Can you convert the material, everything from the line containing "Click the show" down to the line containing "[1206, 723]", into a numbered list with blank lines omitted?

+++

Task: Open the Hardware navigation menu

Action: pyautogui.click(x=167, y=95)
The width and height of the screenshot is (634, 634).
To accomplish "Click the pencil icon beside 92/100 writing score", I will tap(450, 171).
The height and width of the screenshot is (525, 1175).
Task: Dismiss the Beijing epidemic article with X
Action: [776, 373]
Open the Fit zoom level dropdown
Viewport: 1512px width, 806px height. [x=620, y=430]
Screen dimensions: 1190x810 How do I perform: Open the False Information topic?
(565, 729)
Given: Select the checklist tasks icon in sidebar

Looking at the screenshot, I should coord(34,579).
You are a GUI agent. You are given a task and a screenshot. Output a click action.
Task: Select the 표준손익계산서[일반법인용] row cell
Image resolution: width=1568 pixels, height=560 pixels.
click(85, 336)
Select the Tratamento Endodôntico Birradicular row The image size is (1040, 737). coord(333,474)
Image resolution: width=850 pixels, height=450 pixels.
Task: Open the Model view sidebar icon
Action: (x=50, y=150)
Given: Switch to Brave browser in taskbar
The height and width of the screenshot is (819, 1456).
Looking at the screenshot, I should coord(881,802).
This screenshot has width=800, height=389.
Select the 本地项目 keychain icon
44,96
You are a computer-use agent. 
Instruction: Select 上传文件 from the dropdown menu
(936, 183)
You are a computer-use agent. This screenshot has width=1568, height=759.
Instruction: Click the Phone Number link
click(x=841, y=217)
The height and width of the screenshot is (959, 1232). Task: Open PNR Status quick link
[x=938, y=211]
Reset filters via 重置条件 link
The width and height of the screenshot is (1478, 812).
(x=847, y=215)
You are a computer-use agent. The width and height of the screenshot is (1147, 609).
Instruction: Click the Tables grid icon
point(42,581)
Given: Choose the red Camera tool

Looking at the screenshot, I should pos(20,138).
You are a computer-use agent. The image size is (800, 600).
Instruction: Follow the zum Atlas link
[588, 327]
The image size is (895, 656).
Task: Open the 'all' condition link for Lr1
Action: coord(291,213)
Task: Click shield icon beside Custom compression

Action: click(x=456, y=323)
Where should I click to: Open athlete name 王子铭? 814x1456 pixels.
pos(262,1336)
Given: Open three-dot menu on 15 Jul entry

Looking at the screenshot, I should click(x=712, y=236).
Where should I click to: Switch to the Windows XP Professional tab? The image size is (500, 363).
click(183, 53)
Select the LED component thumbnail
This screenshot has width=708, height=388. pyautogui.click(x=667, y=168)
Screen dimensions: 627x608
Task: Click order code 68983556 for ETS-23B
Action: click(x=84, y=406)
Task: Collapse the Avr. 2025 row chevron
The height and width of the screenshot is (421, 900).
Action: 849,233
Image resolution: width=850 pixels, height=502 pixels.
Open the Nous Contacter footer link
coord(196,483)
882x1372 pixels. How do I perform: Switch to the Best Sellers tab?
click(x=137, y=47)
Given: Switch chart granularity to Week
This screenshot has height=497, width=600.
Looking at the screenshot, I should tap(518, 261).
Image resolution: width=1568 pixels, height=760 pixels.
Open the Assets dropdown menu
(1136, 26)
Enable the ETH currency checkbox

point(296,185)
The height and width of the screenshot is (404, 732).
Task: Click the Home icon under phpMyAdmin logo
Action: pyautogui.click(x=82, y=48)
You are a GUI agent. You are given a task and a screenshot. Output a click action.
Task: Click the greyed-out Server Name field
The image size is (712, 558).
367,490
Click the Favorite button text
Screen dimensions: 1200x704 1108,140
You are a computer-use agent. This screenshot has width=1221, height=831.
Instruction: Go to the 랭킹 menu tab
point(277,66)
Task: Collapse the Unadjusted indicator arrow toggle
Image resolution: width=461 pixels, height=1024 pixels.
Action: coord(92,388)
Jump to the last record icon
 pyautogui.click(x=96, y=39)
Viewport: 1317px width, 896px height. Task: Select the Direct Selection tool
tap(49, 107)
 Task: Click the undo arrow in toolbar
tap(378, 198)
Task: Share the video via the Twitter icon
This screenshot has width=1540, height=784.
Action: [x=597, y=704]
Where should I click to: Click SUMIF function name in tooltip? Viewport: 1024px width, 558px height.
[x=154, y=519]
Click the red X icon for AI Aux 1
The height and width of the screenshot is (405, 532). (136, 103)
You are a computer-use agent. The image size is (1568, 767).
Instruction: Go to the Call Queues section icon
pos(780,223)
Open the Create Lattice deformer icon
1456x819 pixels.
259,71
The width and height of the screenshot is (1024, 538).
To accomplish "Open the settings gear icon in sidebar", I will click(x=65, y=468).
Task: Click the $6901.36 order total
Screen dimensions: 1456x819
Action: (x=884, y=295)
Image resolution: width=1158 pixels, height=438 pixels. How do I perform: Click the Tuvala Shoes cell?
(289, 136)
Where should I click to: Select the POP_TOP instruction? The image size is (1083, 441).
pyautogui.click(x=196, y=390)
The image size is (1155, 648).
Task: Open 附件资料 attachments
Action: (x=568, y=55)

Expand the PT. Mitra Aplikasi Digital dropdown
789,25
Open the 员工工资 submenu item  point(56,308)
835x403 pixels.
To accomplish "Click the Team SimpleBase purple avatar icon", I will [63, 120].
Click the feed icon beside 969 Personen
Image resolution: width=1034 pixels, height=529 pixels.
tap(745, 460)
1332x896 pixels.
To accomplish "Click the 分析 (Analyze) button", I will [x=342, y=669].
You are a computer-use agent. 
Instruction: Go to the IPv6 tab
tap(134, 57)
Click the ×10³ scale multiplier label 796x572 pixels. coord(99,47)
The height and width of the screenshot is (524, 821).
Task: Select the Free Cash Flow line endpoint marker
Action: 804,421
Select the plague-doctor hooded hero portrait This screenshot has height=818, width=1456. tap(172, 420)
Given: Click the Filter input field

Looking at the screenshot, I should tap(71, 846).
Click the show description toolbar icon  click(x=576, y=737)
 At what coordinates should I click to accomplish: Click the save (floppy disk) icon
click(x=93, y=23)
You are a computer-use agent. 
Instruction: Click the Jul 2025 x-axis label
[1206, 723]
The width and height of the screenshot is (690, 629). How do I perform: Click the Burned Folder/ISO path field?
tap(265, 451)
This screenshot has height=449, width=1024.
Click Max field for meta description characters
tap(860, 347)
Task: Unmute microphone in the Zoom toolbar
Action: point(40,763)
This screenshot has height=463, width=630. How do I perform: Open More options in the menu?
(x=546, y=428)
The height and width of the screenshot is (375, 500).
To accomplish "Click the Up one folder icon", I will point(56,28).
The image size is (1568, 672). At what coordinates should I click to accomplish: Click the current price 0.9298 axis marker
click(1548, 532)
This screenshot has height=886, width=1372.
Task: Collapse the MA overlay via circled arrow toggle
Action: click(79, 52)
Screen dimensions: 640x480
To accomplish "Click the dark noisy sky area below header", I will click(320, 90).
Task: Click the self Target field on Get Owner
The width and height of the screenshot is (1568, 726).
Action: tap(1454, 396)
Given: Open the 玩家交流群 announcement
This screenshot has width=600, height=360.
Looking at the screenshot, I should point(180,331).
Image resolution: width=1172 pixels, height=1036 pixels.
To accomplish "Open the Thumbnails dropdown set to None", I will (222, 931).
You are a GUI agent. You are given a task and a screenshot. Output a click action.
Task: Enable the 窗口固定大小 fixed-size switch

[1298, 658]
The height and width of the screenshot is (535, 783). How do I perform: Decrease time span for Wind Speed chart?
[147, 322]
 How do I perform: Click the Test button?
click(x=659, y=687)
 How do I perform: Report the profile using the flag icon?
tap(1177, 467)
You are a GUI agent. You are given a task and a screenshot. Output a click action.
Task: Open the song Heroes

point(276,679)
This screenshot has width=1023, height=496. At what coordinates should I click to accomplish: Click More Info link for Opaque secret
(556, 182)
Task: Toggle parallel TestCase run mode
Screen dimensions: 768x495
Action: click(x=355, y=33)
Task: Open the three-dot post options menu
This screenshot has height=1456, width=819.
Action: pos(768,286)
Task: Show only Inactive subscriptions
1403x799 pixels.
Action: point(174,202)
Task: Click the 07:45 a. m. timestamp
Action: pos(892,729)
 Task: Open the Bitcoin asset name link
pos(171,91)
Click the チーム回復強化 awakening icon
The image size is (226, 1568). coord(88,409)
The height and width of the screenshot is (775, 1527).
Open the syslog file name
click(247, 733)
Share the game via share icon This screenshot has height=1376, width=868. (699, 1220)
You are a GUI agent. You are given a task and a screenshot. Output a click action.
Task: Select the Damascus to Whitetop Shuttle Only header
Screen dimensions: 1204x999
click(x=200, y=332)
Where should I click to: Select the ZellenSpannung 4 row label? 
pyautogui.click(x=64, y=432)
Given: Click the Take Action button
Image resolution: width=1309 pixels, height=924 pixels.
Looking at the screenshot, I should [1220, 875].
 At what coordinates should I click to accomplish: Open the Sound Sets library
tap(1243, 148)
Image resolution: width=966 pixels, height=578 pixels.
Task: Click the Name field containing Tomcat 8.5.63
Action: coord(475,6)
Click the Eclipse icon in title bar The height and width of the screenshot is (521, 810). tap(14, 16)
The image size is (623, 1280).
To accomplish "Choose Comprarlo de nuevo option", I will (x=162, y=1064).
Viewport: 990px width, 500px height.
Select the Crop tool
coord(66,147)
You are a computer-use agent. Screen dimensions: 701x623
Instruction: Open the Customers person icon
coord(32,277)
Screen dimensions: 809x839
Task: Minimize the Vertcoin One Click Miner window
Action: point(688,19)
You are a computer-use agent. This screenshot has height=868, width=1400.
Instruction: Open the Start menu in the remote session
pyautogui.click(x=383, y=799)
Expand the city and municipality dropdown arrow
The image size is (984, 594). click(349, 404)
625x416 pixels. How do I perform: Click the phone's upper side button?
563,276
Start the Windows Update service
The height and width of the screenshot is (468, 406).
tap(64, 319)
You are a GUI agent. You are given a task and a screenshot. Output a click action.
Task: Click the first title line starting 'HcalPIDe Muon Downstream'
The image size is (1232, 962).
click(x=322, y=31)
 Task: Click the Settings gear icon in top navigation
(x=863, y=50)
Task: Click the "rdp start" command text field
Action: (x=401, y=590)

+++

FULL RESPONSE »
1. Click the show description toolbar icon  click(x=576, y=737)
2.  At what coordinates should I click to accomplish: Click the save (floppy disk) icon
3. click(x=93, y=23)
4. You are a computer-use agent. 
5. Instruction: Click the Jul 2025 x-axis label
6. [1206, 723]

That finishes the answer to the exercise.